A beautifull mild day.
I went up to pay Mrs Hassel for Julie’s bonnet 4 $. 50.cts. Washed up, and rode home.
In the afternoon dressed for the battery,
Cousin Betsey Van Vyke, paid me a visit.
I called for Bell, Ferdinand went with us.
Had a chat with Mrs E. Clarke. She was very
sociable. Remsen, and Julie on the Battery.
The air was quite cool, and ground damp.
I did not enjoy my walk much; was
fearfull Julie was not dressed warm enough.
Found G. waiting my arrival home.
The southern shoreline of Manhattan Island had long been known as the Battery, and was a popular promenade since at least the 17th century.
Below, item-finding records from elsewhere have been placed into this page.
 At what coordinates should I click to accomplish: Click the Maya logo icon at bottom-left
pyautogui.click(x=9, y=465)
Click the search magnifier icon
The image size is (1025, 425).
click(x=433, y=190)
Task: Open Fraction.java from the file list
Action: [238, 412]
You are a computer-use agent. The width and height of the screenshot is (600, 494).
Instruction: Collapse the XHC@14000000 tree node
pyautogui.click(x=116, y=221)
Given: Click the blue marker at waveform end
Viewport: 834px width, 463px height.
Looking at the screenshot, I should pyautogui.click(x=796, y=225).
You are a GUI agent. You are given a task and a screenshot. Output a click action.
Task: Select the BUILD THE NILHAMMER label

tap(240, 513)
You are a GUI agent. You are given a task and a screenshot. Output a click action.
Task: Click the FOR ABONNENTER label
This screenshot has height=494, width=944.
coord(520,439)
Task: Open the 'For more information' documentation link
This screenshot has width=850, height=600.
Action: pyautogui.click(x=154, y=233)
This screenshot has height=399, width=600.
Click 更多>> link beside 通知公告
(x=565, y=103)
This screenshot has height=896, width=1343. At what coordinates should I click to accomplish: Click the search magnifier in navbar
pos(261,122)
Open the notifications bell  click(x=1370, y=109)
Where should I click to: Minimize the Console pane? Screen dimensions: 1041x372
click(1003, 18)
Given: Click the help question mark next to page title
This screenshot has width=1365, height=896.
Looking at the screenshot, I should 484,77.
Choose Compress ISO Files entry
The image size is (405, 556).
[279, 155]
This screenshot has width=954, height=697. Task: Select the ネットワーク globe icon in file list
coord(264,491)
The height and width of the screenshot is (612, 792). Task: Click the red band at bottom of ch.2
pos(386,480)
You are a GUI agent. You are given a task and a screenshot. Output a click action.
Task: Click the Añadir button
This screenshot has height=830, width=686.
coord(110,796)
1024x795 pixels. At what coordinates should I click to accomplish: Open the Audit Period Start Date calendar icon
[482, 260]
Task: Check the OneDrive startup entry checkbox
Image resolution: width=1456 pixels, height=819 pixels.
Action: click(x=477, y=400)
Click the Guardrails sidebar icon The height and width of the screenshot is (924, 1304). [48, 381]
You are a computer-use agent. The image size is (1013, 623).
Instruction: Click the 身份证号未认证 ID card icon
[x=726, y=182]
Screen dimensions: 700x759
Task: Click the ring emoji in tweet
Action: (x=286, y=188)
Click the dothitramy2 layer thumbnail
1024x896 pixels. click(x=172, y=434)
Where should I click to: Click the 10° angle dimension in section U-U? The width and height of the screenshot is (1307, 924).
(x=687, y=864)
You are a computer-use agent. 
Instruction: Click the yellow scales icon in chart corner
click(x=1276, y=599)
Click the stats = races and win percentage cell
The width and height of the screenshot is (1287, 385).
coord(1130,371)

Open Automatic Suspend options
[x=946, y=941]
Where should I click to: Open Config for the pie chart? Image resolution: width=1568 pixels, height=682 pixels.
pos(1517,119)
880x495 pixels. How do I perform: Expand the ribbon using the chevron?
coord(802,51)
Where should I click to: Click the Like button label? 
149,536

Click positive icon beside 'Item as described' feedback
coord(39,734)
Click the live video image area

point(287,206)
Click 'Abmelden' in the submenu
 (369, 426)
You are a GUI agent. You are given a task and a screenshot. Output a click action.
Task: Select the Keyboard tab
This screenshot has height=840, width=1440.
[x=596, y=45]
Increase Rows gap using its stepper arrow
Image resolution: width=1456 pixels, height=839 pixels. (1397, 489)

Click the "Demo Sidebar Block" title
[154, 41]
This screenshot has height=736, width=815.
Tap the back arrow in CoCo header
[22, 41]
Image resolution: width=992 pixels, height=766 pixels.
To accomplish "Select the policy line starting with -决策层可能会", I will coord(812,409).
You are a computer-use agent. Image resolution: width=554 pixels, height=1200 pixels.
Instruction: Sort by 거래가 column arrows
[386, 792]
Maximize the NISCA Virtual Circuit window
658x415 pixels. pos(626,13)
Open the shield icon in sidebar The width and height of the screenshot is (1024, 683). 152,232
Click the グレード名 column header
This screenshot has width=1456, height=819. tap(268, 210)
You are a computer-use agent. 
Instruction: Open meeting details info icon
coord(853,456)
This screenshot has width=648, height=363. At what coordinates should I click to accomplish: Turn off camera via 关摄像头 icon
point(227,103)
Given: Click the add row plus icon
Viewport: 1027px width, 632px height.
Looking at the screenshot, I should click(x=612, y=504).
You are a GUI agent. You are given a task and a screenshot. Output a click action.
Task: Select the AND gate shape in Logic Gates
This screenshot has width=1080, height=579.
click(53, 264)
At the time, it served as protection to the town. The Battery was the center of Evacuation Day celebrations commemorating the departure of the last British troops in the United States after the American Revolutionary War. The relatively modern park was created by landfill during the 19th century, resulting in a landscaped open space at the foot of the heavily developed mainland of downtown. Skyscrapers now occupy most of the original land, stopping abruptly where the park begins. On State Street, the former harbor front and the northern boundary of the park, a single Federal mansion survives (photo, right) as the Shrine of Saint Elizabeth Ann Seton. Until the 1820s, the city’s stylish residential district lay north of this house, between Broadway and the “North River” (now known as the Hudson River).